-- The problem --
Every entry below should be reproduced exactly; no picture is to be included.

### The input

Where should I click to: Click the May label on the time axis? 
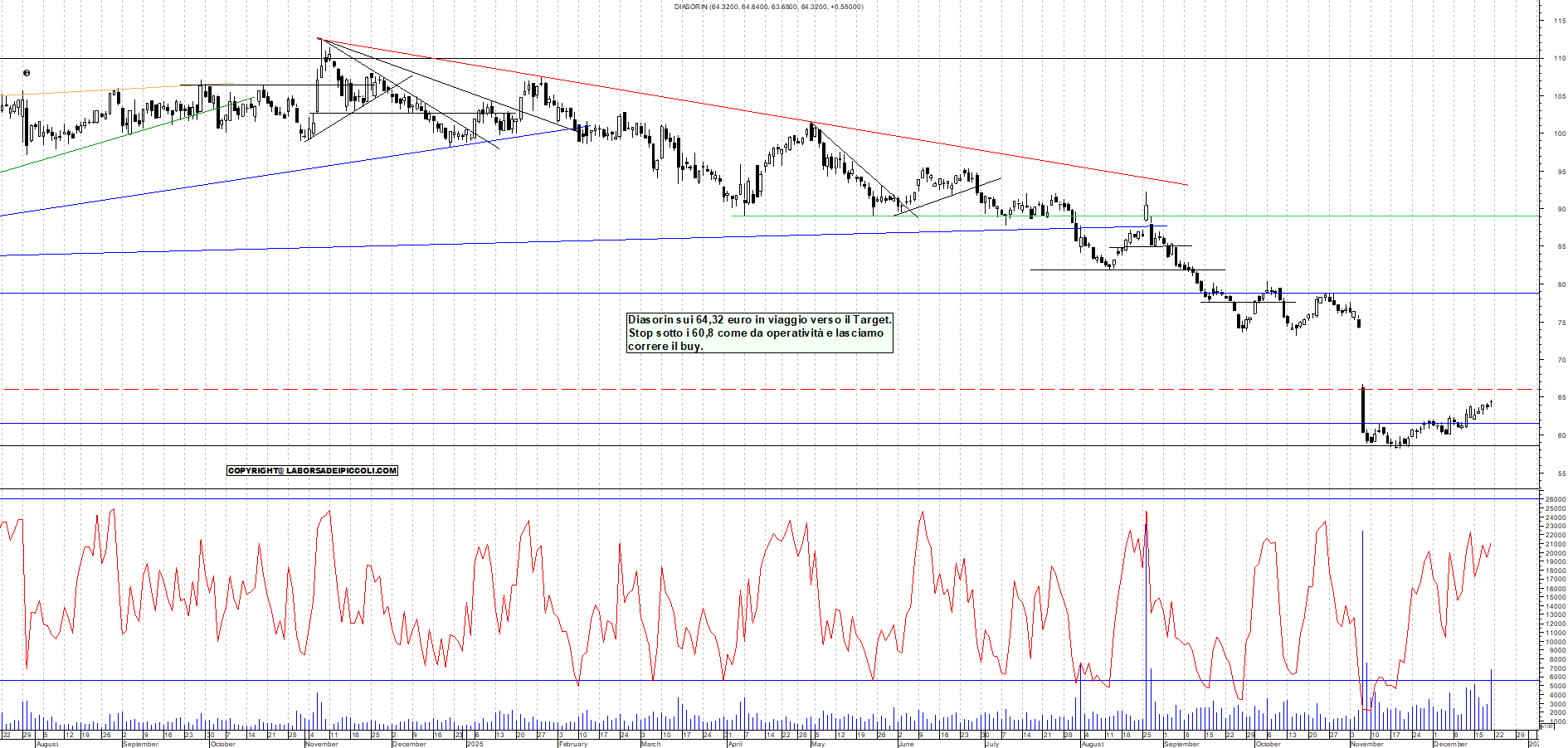coord(818,744)
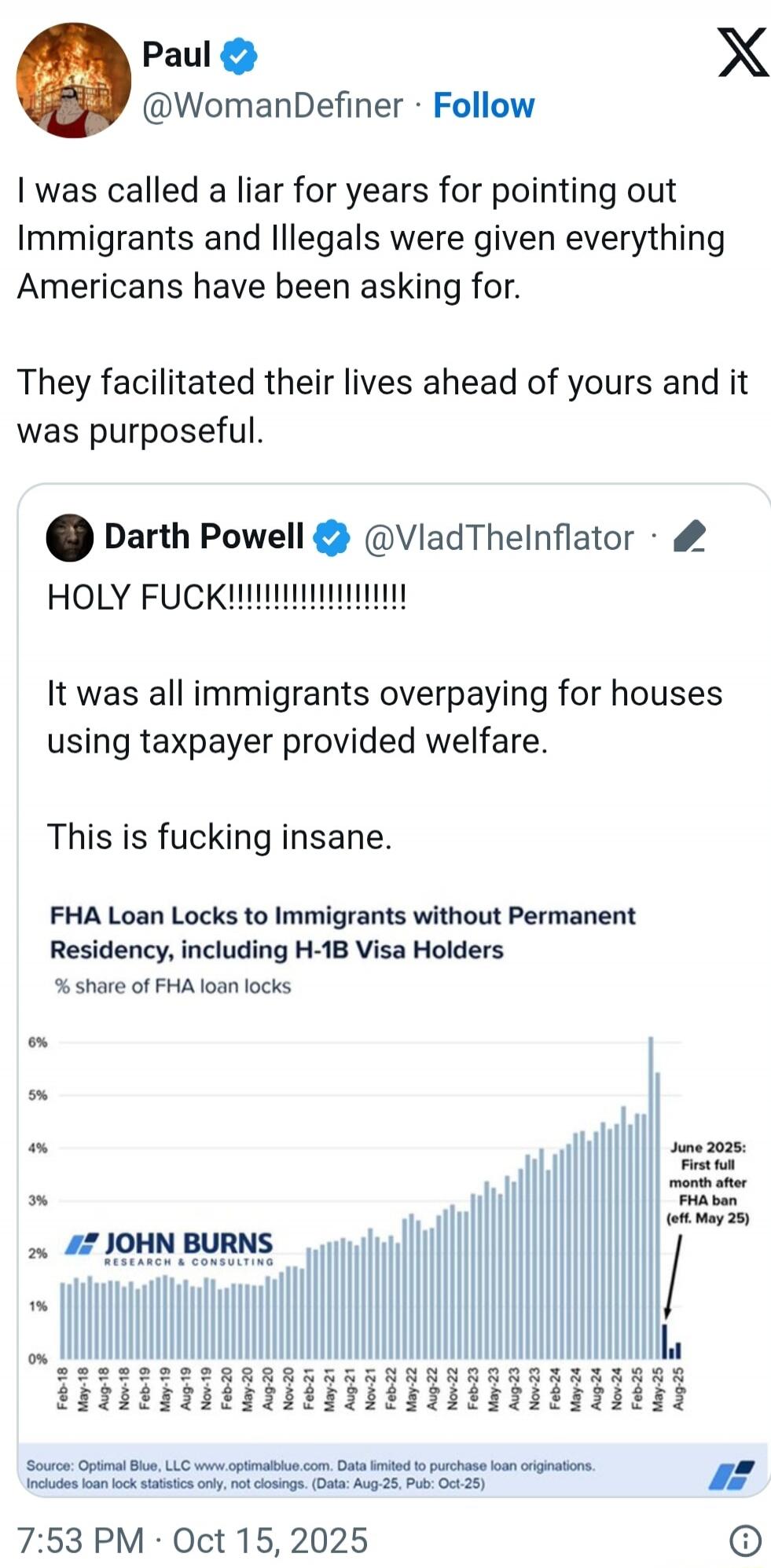Viewport: 771px width, 1568px height.
Task: Open the @WomanDefiner handle link
Action: (272, 105)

######

-- Task output --
Where should I click to: Click the May label on the time axis? 
coord(818,744)
Viewport: 771px width, 1568px height.
Task: Open the @WomanDefiner handle link
Action: (272, 105)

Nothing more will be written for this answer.